Leur nombre est alors passé à huit, et ils arrivaient a creuser en moyenne quatre mètres chaque nuit. Inévitablement, après une centaine de mètres ils ont commencé à souffrir du manque d’oxygène. Après 50 mètres de plus, l’air trop pauvre en oxygène a rendu le travail impossible. Les terrassiers ont essayé d’utiliser un ventilateur mais ils attrapaient des maux de tête, jusqu’à ce qu’ils aient construit une machine de pompage fonctionnant sur piles et qui envoyait l’air silencieusement par un tuyau. Ils se sont ensuite inquiétés du fait que la route sous laquelle ils creusaient leur tunnel et qui était seulement à 2 mètres 50 au-dessus d’eux, pourrait s’effondrer lorsque les lourds camions militaires allant et venant de la prison passaient au-dessus. Ils ont fait un contrôle en garant un de leurs propres camions au-dessus du tunnel et, quoique celui-ci ait semblé sûr, ils ont préféré creuser plus profondément.
 
En ce moment quelque chose a commencé à mal tourner. Un porte-parole Taliban a plus tard affirmé que « dès le début nous avons eu l’appui de professionnels qualifiés, de gens qui étaient des ingénieurs et qui nous ont conseillés sur le percement du tunnel, et nous étions parvenus à localiser l’endroit où les prisonniers étaient gardés ».

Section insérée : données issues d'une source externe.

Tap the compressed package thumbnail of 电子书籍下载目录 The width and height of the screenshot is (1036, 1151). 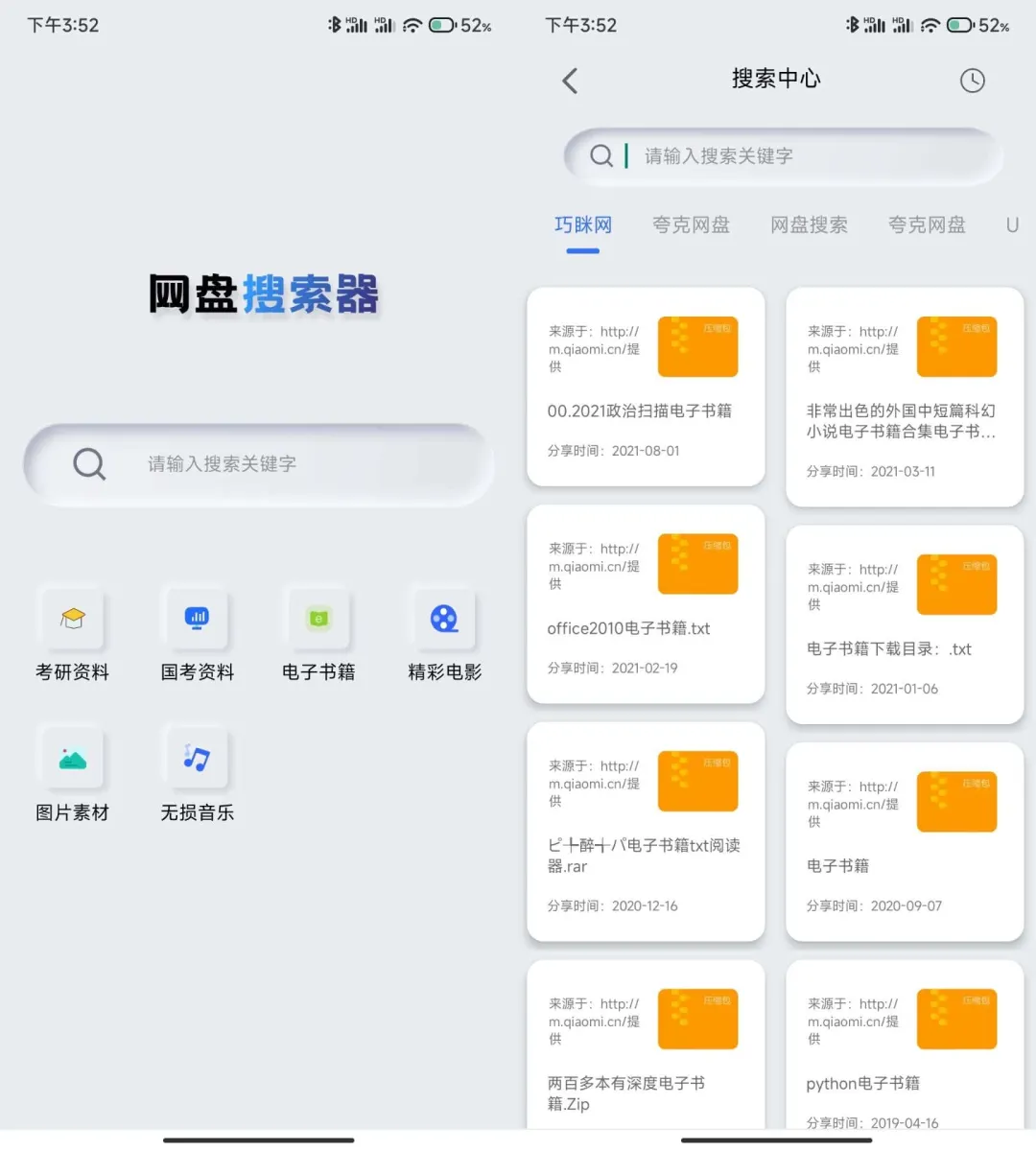tap(956, 583)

Mais, de leur propre aveu, ce n’est pas exactement ce qui s’est produit. Avant d’avoir même atteint les murs de la prison, les terrassiers se sont fourvoyés et ont creusé plus de cent mètres dans la mauvaise direction. Ils ne l’ont compris qu’après avoir frappé un tuyau en métal qui n’avait rien à voir avec la prison mais qui menait à un village voisin. Ce n’est qu’à ce moment-là qu’ils ont obtenu une carte de la prison, en la téléchargeant simplement sur Internet. Mais la perte de temps était sérieuse parce qu’ils ne pouvaient travailler que de nuit pour éviter de soulever la méfiance des employés de la fabrique de blocs de béton. L’été approchait et les nuits devenaient plus courtes. Le nombre de travailleurs dans le tunnel a été augmenté jusqu’à 21 afin d’aller plus vite.

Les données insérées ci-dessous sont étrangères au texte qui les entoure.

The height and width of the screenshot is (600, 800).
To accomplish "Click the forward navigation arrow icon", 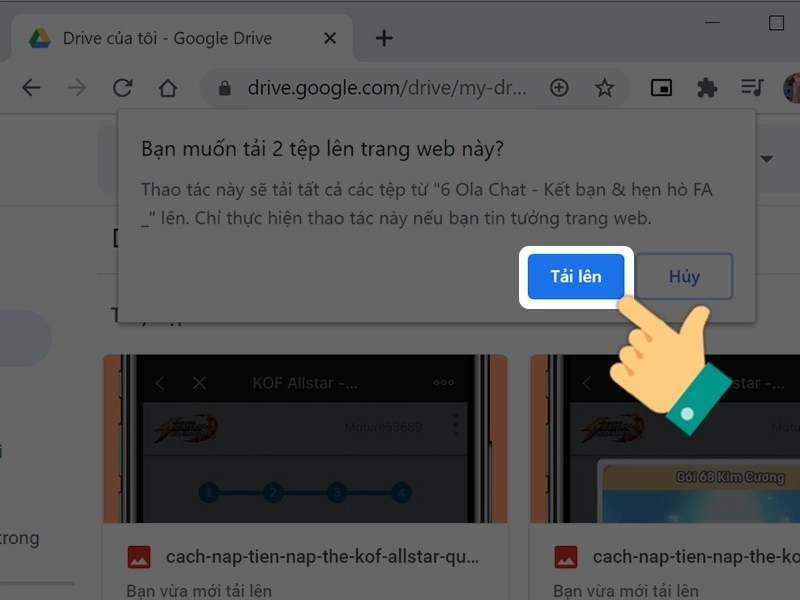I will click(x=76, y=88).
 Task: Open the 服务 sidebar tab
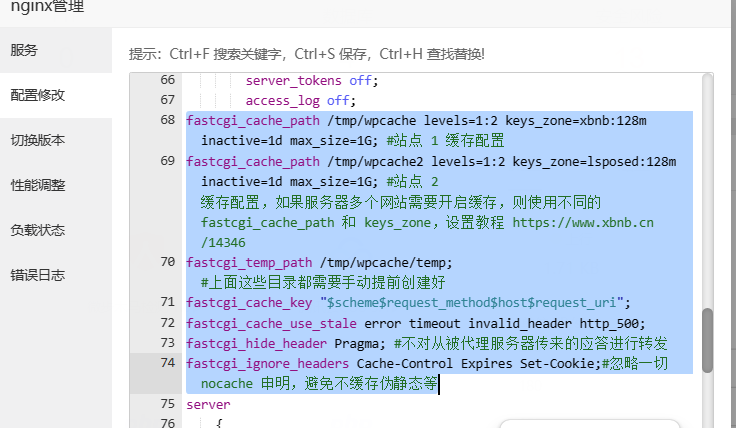(25, 50)
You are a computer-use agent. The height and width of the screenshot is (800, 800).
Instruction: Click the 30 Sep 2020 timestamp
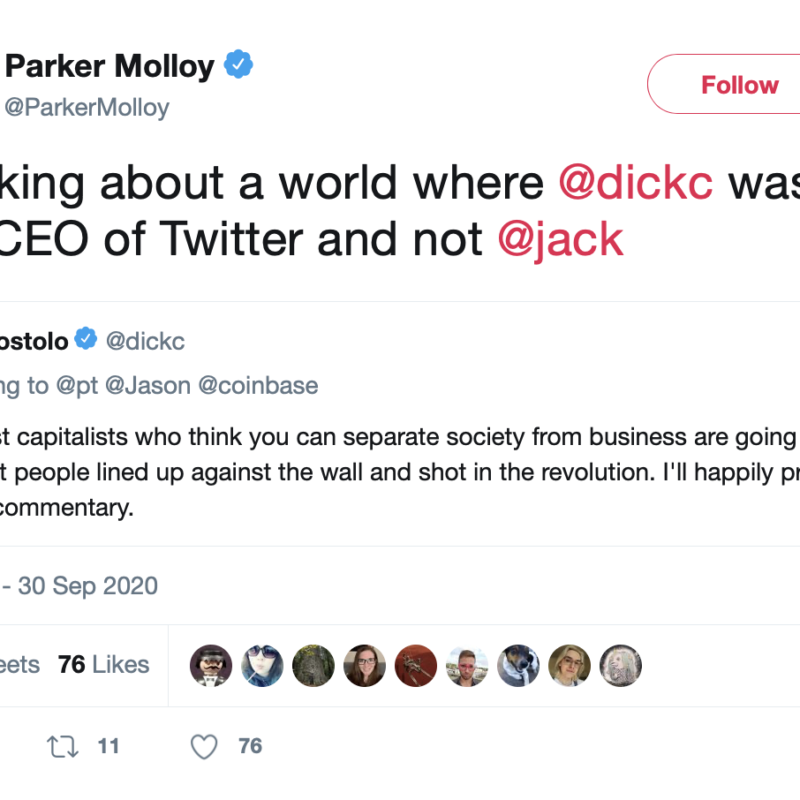tap(88, 585)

Les prisonniers étaient enfermés dans deux emplacements distincts. La plupart d’entre eux étaient dans la ainsi nommée aile politique, mais d’autres étaient dans une petite salle appelée « Tawqif Kannah », qui était le premier secteur atteint par ceux qui creusaient. Les sauveteurs l’ont trouvé en détectant à l’oreille le bruit fait par un prisonnier, qui était au courant du plan d’évasion, et qui frappait le plancher au-dessus d’eux. Après s’être orientés, ils ont passé encore cinq jours à prolonger le tunnel jusqu’à l’aile politique.
 
La phase finale de l’évasion comprenait beaucoup de risques. Le responsable désigné par la direction des Talibans était le même que celui qui avait eu en premier l’idée de l’évasion. Gardant autant le secret que possible jusqu’à la dernière minute, il a mis en oeuvre un plan méticuleusement préparé pour faire se déplacer les prisonniers à travers l’étroit tunnel avec le plus faible risque d’être découverts.

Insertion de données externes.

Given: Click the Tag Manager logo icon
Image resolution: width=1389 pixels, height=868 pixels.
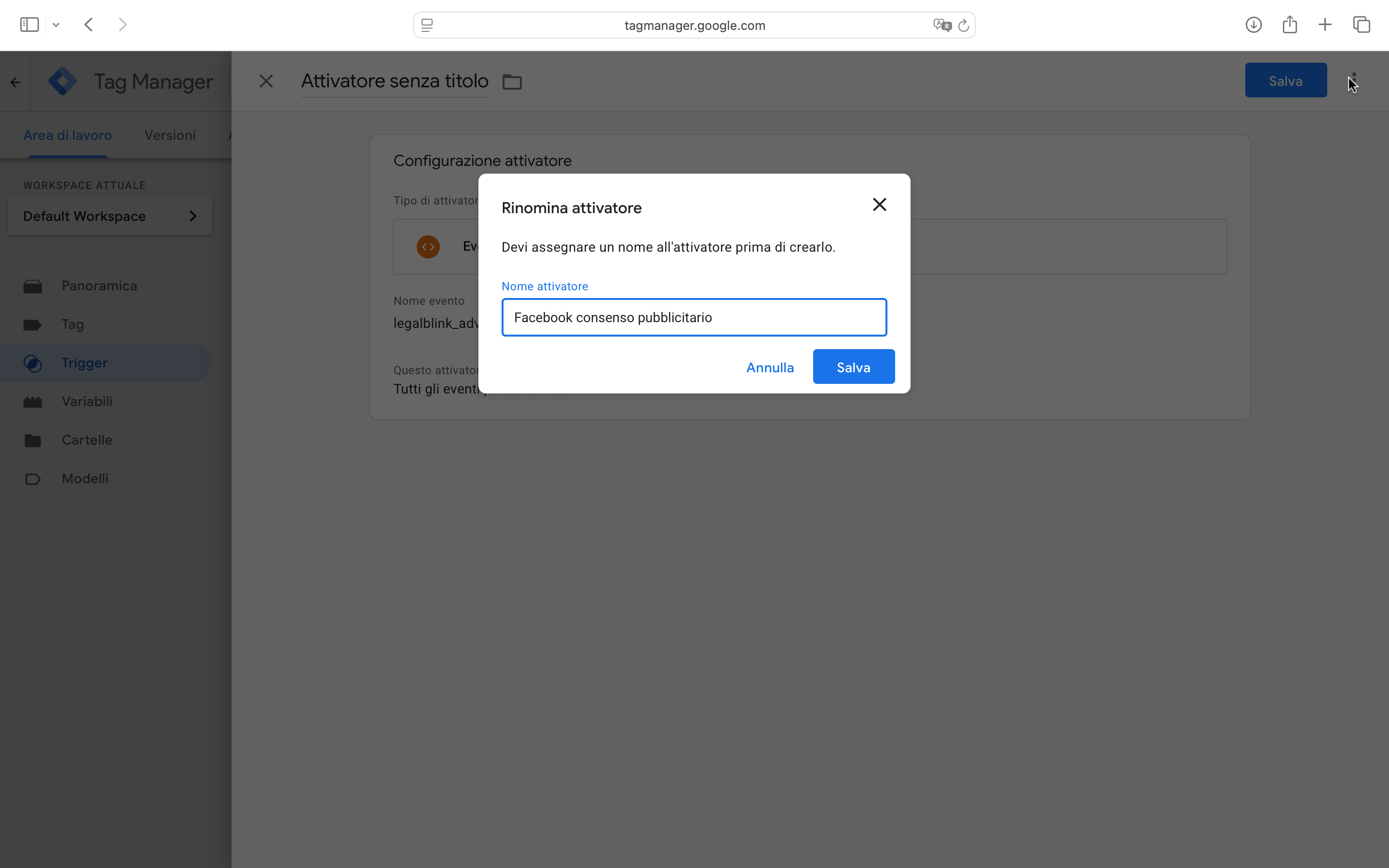Looking at the screenshot, I should pyautogui.click(x=63, y=81).
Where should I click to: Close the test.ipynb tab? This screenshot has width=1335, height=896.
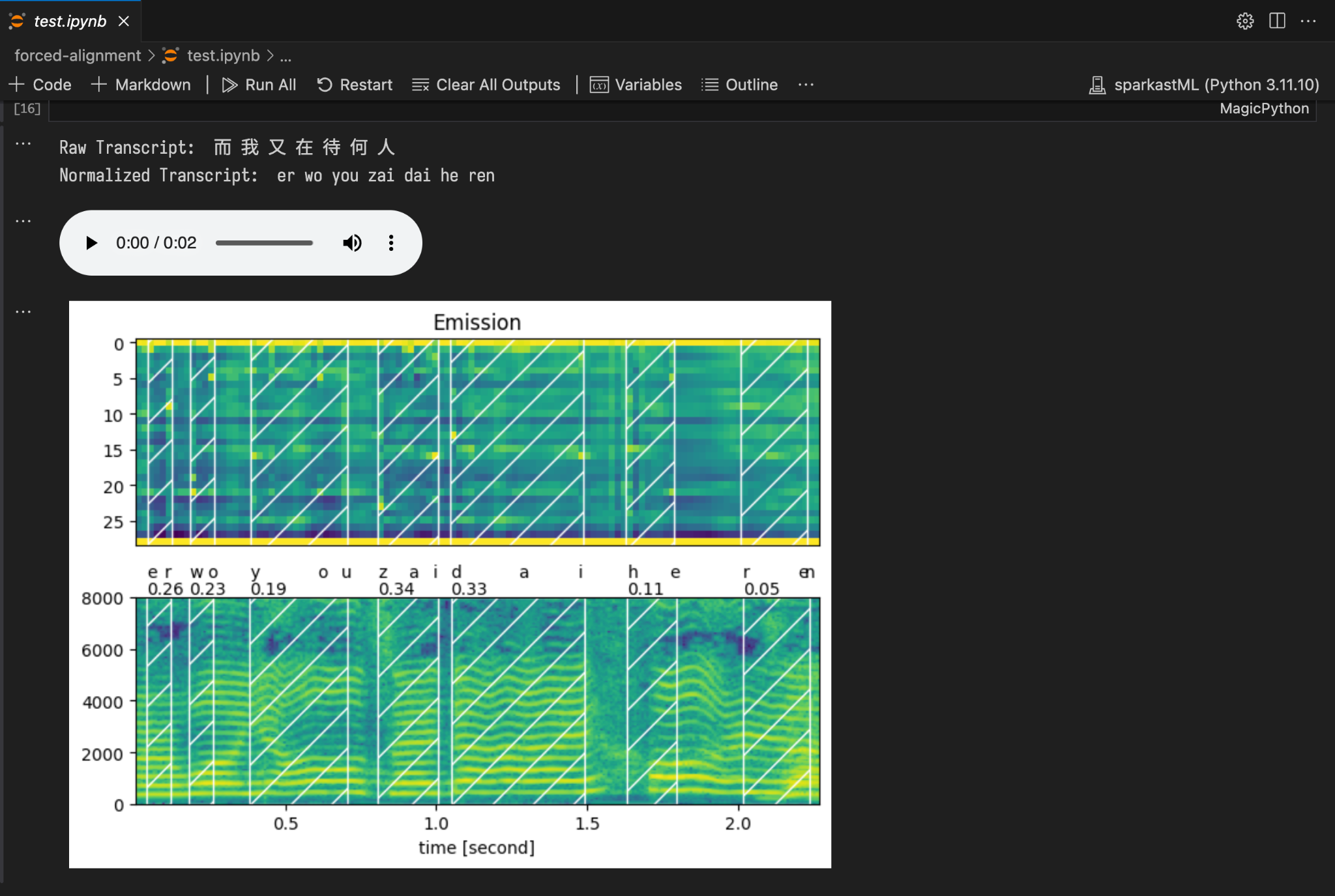click(x=124, y=22)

Pour fournir une meilleure ventilation, une pompe puissante a été installée et le tuyau a été perforée à 10 endroits différents pour que toutes les parties du tunnel obtiennent assez d’oxygène. Environ 45 lampes reliées par des fils électriques et accrochées aux murs ont illuminé le tunnel. Des attaquants-suicide attendaient à l’extérieur afin de lancer une attaque de diversion, si nécessaire. Un câble téléphonique a été tiré et ainsi, dès que l’extrémité du tunnel a été percée dans la prison, un combiné téléphonique pouvait être mis en service, permettant à ceux de l’intérieur et de l’extérieur de la prison de coordonner leurs actions.
 
Le point crucial pour le succès était les trois ou quatre (les sources varient) prisonniers qui étaient au courant du plan d’évasion. Un soin particulier a été pris pour empêcher plusieurs prisonniers qui avaient été identifiés comme espions à la solde de l’administration pénitentiaire, de donner l’alarme. Des crics de voiture ont été employés pour briser les sols en béton des deux parties de la prison où les Talibans étaient retenus prisonniers. Dès que la communication a été établie, les prisonniers reçu quatre pistolets et quatre couteaux pour s’occuper des informateurs ou espions susceptibles de mettre en danger le plan d’évasion.
 
Un de ceux qui se trouvaient dans l’aile politique de la prison était un combattant Taliban âgé de 23 ans nommé Idris, qui avait été fait prisonnier sept mois plus tôt et attendait un procès. Il a fait une description imagée des derniers moments de l’évasion. De façon tout à fait intéressante, il explique que toutes les portes internes des cellules dans l’aile politique de la prison étaient ouvertes, donnant l’impression que le contrôle des gardes sur les prisonniers, dont beaucoup disposaient de leurs propres téléphones portables, était très réduit. Un autre évadé dit que les gardes étaient en grande partie endormis ou assommés par l’opium, la marijuana ou l’héroïne et étaient dans l’incapacité d’empêcher quiconque de se sauver. Naturellement, ceci peut également être un récit fabriqué de toutes pièces pour dissimuler une complicité avec des gardes.
 
Selon Idris, la première fois qu’il a été informé du projet d’évasion a été quand il a été invité, avec beaucoup d’autres, à manger et à prier avec un Imam dans une chambre. C’était l’Imam qui leur a indiqué qu’il y avait un plan pour s’échapper cette nuit-là. Une part du plancher de la cellule a été dégagée de ses nattes. Idris raconte : « Quelques instants plus tard il y avait un coup sous le secteur dégagé, » et alors le cric de voiture a été employé pour traverser le béton. Il explique pourquoi ils ont eu besoin d’armes : « Cette aile a deux salles pour les prisonniers criminels et il s’y trouvait également un certain nombre d’espions de police. Ainsi une décision a été prise que si ces espions devaient causer des problème ou tenter d’avertir les gardiens de la prison, nous les tuerions. » Les prisonniers ont été informés qu’ils ne pourraient emporter aucun effet avec eux. Idris a été le second à entrer dans le tunnel. Il décrit ce à quoi cela ressemblait : « Le tunnel n’était pas très large. Nous pourrions marcher accroupi ou ramper facilement. Tous les 15 mètres environ il y avait une lampe, qui était très lumineuse. Les Mujahideen avaient posé un tuyau de plastique de 6 centimètres de diamètre pour la ventilation. Cela nous a pris environ 15 minutes jusqu’à ce que nous ayons atteint l’autre extrémité du tunnel. »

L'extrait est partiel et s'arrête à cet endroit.